:: Exercise prompt ::
Look below for the line holding "Screen dimensions: 1270x952" and the line holding "The height and width of the screenshot is (728, 1568).". Repeat those two and everything between, exactly.
· · ·
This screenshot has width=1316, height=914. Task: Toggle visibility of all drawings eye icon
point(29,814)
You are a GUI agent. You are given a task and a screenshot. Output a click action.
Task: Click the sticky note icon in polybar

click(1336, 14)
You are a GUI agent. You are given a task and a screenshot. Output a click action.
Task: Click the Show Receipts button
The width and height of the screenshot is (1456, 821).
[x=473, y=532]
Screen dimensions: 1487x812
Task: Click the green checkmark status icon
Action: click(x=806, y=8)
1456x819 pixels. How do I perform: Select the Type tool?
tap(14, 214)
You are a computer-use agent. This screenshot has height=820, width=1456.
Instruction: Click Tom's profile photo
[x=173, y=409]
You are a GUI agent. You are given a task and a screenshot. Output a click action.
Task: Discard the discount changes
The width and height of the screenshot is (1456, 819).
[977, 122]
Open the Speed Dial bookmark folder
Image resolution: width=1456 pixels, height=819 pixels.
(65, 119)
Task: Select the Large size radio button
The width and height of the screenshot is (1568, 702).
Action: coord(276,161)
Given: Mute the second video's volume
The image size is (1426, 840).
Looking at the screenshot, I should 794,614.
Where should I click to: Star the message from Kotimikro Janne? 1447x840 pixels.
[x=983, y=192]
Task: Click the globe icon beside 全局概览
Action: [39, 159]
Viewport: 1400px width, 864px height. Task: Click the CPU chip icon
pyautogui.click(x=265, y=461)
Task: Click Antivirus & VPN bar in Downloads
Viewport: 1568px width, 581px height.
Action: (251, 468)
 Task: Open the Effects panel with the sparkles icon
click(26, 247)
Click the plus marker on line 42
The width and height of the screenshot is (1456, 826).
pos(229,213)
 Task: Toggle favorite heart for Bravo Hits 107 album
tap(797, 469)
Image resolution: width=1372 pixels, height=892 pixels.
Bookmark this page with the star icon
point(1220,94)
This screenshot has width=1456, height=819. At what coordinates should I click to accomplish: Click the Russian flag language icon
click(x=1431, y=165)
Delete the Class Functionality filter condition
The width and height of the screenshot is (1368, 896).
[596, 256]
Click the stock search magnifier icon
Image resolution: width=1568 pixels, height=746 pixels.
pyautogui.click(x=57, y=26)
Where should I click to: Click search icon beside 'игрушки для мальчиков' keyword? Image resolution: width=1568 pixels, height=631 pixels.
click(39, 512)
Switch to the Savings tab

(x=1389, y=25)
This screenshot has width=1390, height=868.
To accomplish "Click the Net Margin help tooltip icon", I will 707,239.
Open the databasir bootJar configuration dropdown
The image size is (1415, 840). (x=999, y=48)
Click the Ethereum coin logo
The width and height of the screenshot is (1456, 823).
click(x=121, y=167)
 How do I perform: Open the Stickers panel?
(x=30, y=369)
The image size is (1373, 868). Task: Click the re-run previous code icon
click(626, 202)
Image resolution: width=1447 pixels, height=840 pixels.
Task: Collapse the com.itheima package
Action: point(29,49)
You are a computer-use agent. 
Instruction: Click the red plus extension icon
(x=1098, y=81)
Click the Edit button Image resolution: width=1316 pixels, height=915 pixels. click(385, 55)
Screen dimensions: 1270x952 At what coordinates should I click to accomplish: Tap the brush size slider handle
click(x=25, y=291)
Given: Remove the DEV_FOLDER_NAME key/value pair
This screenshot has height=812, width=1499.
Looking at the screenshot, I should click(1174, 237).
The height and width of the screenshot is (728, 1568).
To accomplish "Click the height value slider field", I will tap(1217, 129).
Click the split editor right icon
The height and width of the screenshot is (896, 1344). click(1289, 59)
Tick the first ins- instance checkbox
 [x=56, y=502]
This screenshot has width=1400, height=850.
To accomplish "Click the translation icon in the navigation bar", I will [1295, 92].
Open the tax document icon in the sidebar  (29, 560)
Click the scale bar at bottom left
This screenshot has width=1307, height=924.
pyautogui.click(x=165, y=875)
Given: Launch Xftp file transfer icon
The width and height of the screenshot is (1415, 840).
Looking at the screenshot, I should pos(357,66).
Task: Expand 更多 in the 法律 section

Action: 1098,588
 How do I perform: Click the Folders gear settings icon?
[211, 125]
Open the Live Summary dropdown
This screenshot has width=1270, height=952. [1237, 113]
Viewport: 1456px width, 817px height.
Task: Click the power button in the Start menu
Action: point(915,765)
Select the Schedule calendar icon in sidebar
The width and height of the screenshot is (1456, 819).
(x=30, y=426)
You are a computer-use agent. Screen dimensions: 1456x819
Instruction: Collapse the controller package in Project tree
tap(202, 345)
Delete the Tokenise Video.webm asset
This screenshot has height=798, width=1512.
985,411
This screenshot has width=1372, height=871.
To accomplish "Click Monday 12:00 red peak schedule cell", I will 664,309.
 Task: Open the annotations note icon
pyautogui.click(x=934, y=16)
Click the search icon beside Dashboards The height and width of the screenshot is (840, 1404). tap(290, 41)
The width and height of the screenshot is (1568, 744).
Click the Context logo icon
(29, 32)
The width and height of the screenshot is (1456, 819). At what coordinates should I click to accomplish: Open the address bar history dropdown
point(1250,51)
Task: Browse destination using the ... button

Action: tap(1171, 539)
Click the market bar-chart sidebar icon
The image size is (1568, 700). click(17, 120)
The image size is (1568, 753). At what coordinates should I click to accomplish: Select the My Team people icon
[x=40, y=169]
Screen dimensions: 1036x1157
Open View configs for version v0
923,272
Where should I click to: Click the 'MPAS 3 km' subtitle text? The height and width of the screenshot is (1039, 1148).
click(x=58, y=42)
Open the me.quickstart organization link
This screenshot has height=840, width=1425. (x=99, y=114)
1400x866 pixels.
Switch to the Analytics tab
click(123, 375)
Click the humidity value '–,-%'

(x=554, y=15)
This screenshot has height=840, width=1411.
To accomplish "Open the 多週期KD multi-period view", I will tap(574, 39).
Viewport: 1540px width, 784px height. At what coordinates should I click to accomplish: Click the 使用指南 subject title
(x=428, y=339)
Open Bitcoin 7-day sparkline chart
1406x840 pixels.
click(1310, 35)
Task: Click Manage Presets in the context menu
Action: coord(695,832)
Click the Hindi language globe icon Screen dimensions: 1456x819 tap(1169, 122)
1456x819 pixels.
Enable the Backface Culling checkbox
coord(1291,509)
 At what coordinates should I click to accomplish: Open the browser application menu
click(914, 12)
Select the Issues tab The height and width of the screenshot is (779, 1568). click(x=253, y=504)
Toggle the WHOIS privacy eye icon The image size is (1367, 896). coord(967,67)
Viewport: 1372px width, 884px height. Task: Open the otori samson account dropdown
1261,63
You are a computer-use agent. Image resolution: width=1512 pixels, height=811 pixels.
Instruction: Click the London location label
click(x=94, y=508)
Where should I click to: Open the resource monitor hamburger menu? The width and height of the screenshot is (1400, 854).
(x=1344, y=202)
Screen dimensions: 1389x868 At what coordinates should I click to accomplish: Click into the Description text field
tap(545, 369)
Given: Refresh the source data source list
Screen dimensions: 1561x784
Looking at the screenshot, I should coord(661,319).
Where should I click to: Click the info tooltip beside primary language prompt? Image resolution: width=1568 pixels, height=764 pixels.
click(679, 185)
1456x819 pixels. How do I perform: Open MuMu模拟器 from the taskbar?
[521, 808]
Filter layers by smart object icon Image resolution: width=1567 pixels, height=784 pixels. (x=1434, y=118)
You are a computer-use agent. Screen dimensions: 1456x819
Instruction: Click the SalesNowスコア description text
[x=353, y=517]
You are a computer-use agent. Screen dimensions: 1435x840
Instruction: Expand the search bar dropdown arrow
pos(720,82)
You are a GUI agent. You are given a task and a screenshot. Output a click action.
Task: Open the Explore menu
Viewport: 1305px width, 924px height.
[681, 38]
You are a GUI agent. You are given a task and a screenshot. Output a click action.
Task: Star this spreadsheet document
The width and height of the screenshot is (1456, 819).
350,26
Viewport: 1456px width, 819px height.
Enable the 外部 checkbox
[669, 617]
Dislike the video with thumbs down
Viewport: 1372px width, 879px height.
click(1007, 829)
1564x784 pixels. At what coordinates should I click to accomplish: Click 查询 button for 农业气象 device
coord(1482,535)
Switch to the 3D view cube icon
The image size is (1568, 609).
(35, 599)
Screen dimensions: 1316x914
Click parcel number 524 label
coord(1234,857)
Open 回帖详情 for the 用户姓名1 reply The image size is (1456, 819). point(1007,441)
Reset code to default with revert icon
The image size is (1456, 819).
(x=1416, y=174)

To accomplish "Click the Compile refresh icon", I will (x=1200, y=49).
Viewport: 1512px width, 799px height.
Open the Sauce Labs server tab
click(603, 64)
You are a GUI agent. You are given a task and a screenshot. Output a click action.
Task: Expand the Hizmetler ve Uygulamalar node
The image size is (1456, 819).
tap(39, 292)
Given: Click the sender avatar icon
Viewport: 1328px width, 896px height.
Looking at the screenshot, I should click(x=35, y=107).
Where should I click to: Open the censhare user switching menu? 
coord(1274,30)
· · ·
:: Problem solution ::
Screen dimensions: 1270x952 At what coordinates should I click to accomplish: Tap the brush size slider handle
click(x=25, y=291)
Given: Remove the DEV_FOLDER_NAME key/value pair
This screenshot has height=812, width=1499.
Looking at the screenshot, I should click(1174, 237).
The height and width of the screenshot is (728, 1568).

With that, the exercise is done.